A former member of the core design team for Dishonored has issued a plea to gamers to consider the role of violence in video games.
In an editorial for Rock Paper Shotgun, Joe Houston, who helped code some of Dishonored's depictions of extreme violence, described the defensive response from gamers whenever links between gaming and real-world violence are discussed.
"In light of the recent gun violence in the U.S. and the resultant anti-game talk that has stemmed from it, it's important as gamers not to simply retreat to the easy reaction, that games aren't a part of the problem," he said. "While I think that might be true...I think it's a pity to stop there.
"I don't believe that game violence causes real world violence, but I do believe that it does little to prevent it"
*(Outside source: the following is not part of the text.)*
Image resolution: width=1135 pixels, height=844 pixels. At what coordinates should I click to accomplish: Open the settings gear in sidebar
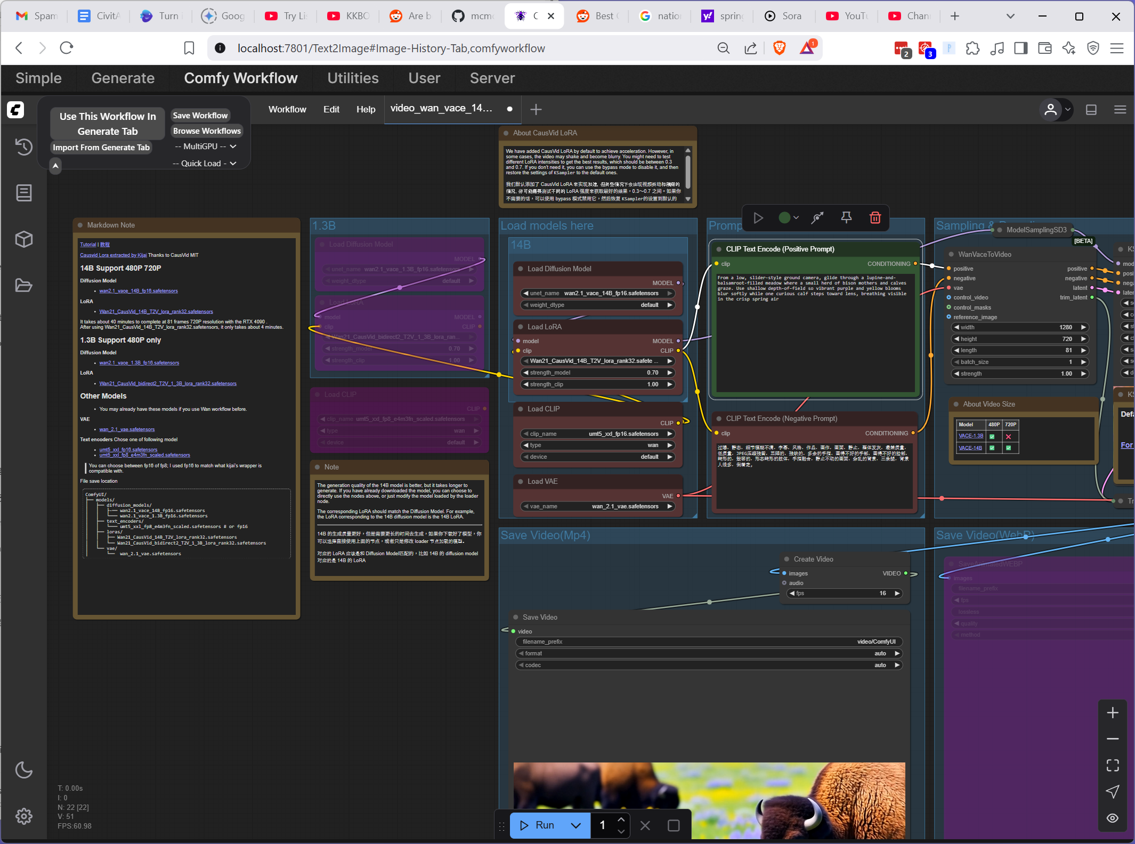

"Too often we think about what we might lose as players and developers if forced to engage in that conversation, becoming blinded by the fear of censorship. As a result we miss out on more creative and effective ways to be a part of the solution."
Houston draws distinctions between linear games, which are designed so that the player has no choice but to commit acts of violence, and more open games like Dishonored, which offer the the player alternative strategies to achieve their goals. In Huston's view, "linear games that have a lack of personal ownership in game violence actually do so at the disadvantage of society."
"I don't believe that game violence causes real world violence, but I do believe that it does little to prevent it. And games with meaningful - and potentially distasteful - choice just might do better because they stand a chance of making the player think about what they're doing on screen."
As evidence, Houston offers the notoriously censorious German government's decision to pass Dishonored uncut. Such leniency is enjoyed by very few violent games, and Huston believes that it's due to the game allowing the player to opt out of killing.
"One could argue this is largely because the game can be played without killing anyone," he said. "This doesn't change all the things you might do in the game, but simply by knowing that it allows non-violence you find that every violent act you choose in cast in a sobering light."
Since leaving Arkane Studios, Houston has founded the indie studio Roxlou Games. Roxlou's first project is Unwritten, a turn-based strategy game for the PC.